Wave damages ‘Semester at Sea’ ship
ANCHORAGE, Alaska – A 50-foot Pacific wave temporarily disabled a “Semester at Sea” ship filled with hundreds of college students Wednesday, injuring two crew members as it broke windows and damaged the vessel’s controls, the Coast Guard said.
Coast Guard vessels and aircraft from Alaska and Hawaii were dispatched to help the 591-foot Explorer, about 650 miles south of the Aleutian Islands and about 1,600 miles from Honolulu.
The ship for a time operated on just one of its four engines and could do little more than keep the bow headed into heavy seas using emergency steering. By Wednesday evening, a second engine had been started and the ship was making headway at a speed of about 10 knots, or about 11.5 mph, said Coast Guard spokesman Lt. Cmdr. Glynn Smith in Alameda, Calif.
Jim Lawrence, a spokesman for V. Ships, the technical managers of the ship, said no one was critically hurt but he did not have details on injuries. He said the ship may head to Midway Island, about 800 miles away.
The weather in the region has been unsettled recently, with winds gusting to 50 mph or more.
“Semester at Sea” is a global comparative study-abroad program for undergraduate students, said Paul Watson, director of enrollment management for the Institute for Shipboard Education.
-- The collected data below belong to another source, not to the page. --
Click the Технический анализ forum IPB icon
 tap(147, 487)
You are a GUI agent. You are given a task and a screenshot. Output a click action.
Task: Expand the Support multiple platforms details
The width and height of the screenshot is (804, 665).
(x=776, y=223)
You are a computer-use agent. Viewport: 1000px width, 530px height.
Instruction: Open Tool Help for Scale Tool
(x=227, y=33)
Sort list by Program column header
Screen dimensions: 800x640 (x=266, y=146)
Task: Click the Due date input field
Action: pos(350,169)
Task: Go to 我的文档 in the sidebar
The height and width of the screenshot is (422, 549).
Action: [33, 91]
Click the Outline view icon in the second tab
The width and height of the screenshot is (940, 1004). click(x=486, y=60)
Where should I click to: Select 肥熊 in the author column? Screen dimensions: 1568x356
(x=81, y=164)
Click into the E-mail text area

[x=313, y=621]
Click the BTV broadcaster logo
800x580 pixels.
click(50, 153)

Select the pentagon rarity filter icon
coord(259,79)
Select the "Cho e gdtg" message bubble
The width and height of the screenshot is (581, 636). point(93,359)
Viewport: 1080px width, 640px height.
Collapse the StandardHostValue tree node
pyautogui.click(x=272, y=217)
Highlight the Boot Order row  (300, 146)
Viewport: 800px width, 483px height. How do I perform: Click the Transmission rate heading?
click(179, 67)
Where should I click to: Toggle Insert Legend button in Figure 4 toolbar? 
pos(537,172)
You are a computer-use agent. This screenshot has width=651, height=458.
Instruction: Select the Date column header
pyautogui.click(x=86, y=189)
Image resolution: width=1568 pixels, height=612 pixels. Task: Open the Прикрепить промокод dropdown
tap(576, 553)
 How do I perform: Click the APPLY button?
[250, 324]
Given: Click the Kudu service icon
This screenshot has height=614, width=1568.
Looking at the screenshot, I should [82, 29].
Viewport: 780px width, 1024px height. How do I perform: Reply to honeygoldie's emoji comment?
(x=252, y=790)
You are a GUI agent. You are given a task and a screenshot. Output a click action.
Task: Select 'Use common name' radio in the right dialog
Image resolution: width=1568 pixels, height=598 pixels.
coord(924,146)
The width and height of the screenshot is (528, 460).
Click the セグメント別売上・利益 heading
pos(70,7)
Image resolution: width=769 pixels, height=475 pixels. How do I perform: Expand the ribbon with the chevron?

The program is academically sponsored by the University of Pittsburgh.
The 100-day voyage began Jan. 18 in Vancouver, British Columbia, with 990 people aboard: 681 students, 113 faculty and staff and 196 crew members.
The ship never lost internal electrical power and maintained good communications with the Coast Guard, Smith said. A medical staff of two doctors and two nurses is on board.